At the age of 25, David returned to his alma mater, Columbia University, to teach medicine and botany. David’s patients included Aaron Burr and Alexander Hamilton. And if you've watched the musical Hamilton, you know that although David was one of the best physicians available, he could not save Hamilton.
David Hosack established the nation's first public botanical garden in the middle of Manhattan. David initially focused on medicinal plants, but he soon added vegetables, grasses, grains, fruits. And exotics collected from all over the world. It really was a paradise.
David's medical students used his garden as an extension of their classroom and that was a first for students on this side of the Atlantic. At its zenith, David’s garden boasted of having over 2,000 different species of plants - just incredible. It was David’s pioneering work with plants that allowed him to teach an entire generation of doctors brand-new remedies to common medical problems.

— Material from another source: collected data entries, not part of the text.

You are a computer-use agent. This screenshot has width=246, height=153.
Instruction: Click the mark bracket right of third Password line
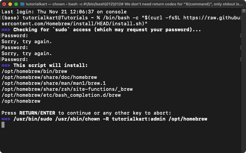coord(241,59)
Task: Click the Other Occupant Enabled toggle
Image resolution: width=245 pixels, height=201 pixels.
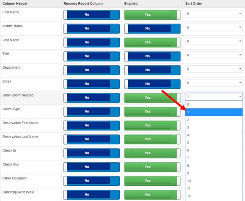Action: click(152, 180)
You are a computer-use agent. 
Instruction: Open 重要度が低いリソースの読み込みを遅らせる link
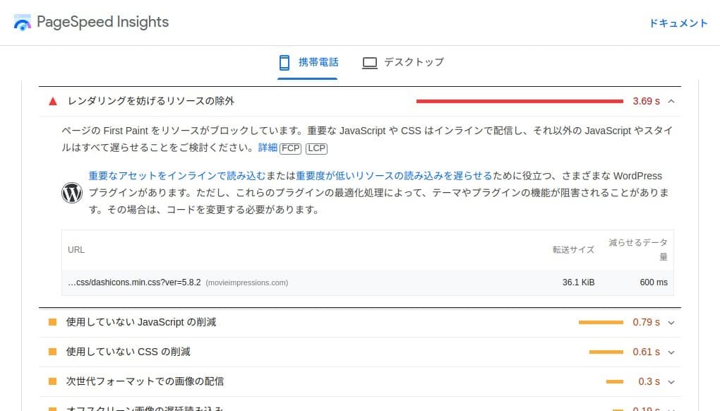[394, 176]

Now, unfortunately, David’s vision for the garden way exceeded his financial ability to keep it going. Sadly David was forced to sell off and dismantle his botanical dream. And today, his former garden is the site of Rockefeller Center.
Yet David’s garden and his work had inspired botanists all over the world. And although his botanic garden did not survive, David’s dream of a garden of discovery and learning would be carried out through the work of other pioneers like Henry Shaw, Charles Sprague Sargent, and David Fairchild.
In the twilight of his life, David’s wife died. After remarrying a very wealthy woman, David built a country estate with an incredible garden (of course) where he enjoyed his remaining days on earth.